WORK TASK: Starting at the line below with "Click the slicer plane icon next to Azimuth" and stopping at the line with "Task: Click red email icon for order #7580", please print each line exactly, those two included, and skip every picture.

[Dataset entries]

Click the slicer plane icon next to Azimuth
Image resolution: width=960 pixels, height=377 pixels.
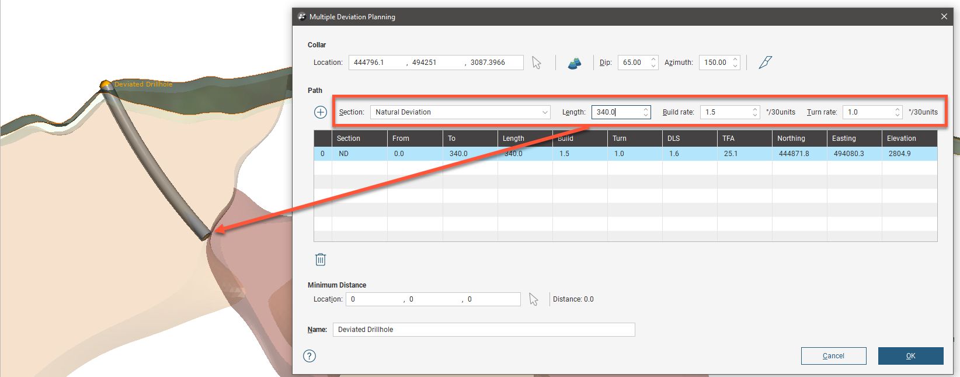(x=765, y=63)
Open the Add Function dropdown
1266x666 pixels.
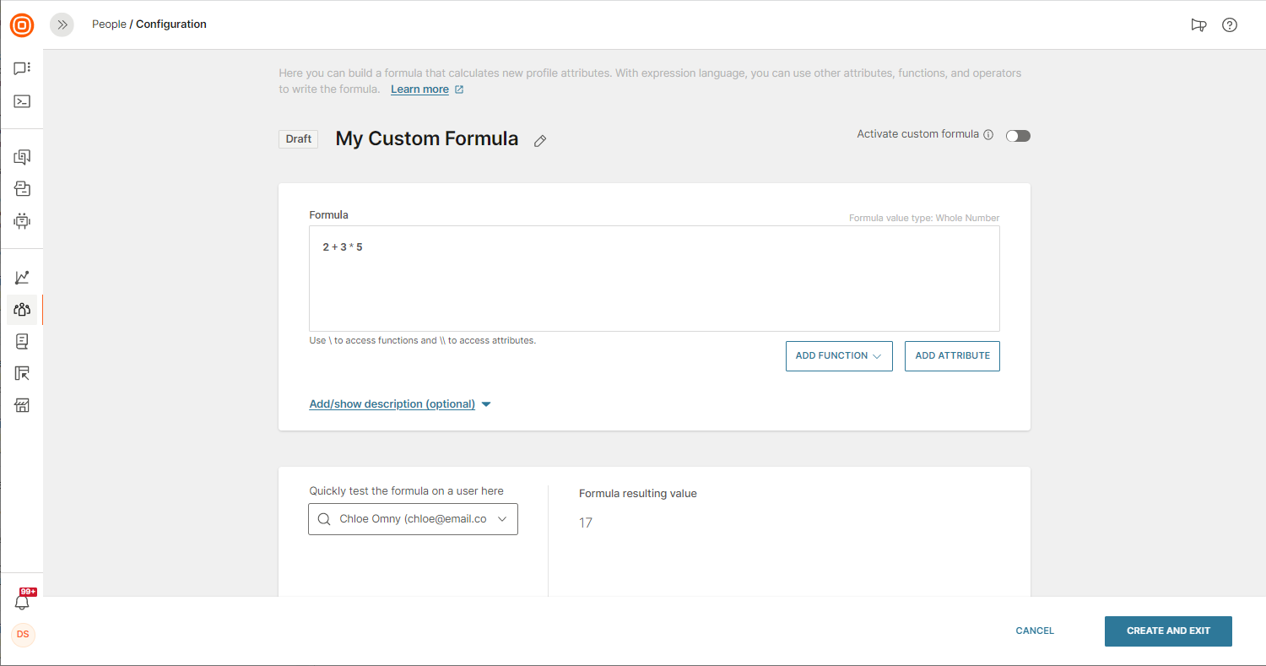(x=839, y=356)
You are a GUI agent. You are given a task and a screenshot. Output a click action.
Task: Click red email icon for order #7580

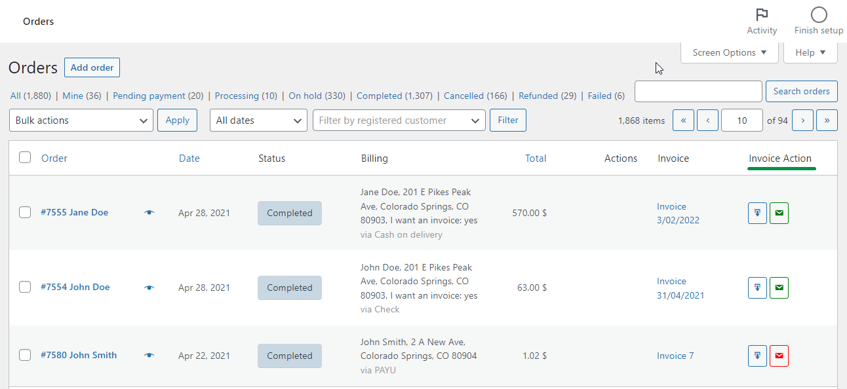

...

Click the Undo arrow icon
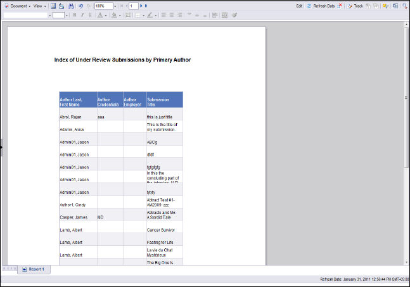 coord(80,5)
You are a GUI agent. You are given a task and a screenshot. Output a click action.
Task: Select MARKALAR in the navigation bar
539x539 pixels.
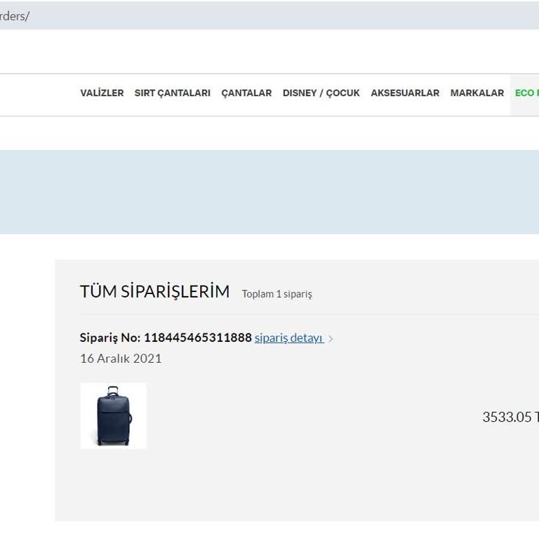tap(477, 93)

REPLY:
Click the slicer plane icon next to Azimuth
Image resolution: width=960 pixels, height=377 pixels.
(x=765, y=63)
Open the Add Function dropdown
1266x666 pixels.
(x=839, y=356)
You are a GUI agent. You are given a task and a screenshot. Output a click action.
Task: Click red email icon for order #7580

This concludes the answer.